The writs issued from the Kings Bench which was notionally the court most closely associated with the King. The functions of the Kings Bench transferred to the High Court after the amalgamation of the courts of equity and courts of law.
Certiorari was a command issued from the Crown. Mandamus is founded on an alleged failure of an officer of the Crown to perform a public duty. Prohibition forbids a proposed course. Habeas corpus required production of imprisoned person and justification for the depravation of their liberty.
A feature which remains to the current day, is that the writs do not issue as of right, but as a matter of the court\’s discretion. This does not mean that the discretion is exercisable in an arbitrary manner.
The orders were referred to as so-called state side orders. The matters commenced by a unilateral application for a conditional order. The matter proceeded by way of notice on motion by an order making the conditional order absolute. . Cause could then be shown against the conditional or provisional order by the respondent. If cause was not shown an application could be made, make the order absolute.
A Law Reform Commission Review led to a substantial revision of the rules in the 1986 reconsolidation of the Rules of the Superior Court. This rationalised the procedure.
The matter commences by way of an application for judicial review in accordance with the revised rules. The various remedies can be claimed as an alternative or together.
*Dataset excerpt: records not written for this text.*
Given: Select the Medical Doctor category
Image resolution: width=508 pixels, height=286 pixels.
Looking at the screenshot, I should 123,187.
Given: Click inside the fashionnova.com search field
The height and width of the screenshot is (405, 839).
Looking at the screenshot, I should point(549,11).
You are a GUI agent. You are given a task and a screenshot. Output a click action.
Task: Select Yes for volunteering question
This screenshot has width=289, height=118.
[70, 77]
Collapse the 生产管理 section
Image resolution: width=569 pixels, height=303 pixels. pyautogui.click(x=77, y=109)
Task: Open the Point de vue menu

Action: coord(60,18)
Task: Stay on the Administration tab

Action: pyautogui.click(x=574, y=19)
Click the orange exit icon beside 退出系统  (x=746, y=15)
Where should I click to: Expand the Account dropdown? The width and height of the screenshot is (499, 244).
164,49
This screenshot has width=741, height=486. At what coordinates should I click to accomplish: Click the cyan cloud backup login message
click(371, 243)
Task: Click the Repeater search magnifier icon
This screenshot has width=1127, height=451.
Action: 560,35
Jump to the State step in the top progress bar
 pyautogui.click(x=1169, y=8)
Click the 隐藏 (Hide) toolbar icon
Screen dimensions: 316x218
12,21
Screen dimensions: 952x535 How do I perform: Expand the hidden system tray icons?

Those remedies include an injunction and an order for damages
The prerogative nature of the proceedings was reflected in the title [the King (or Queen) [A] v [B]. This continued to be used in the 1920s reflecting the continued place of the crown in the Irish Free State. Ultimately, in the early 1930s, the “Crown” (R) was substituted by “the State”, with the application entitled
The State [A] v B
The 1986 Rules removed the “State” from the title of the plaintiff. This reflects the fact the plaintiff is usually a private citizen, and that a state body is the defendant. Accordingly proceedings are simply entitled as [A] v [B] but are labelled judicial review proceedings for administrative purposes.
The named respondent is the party against whom relief is sought. Parties who have an interest but against whom the relief is not sought, may join or be joined in the proceedings.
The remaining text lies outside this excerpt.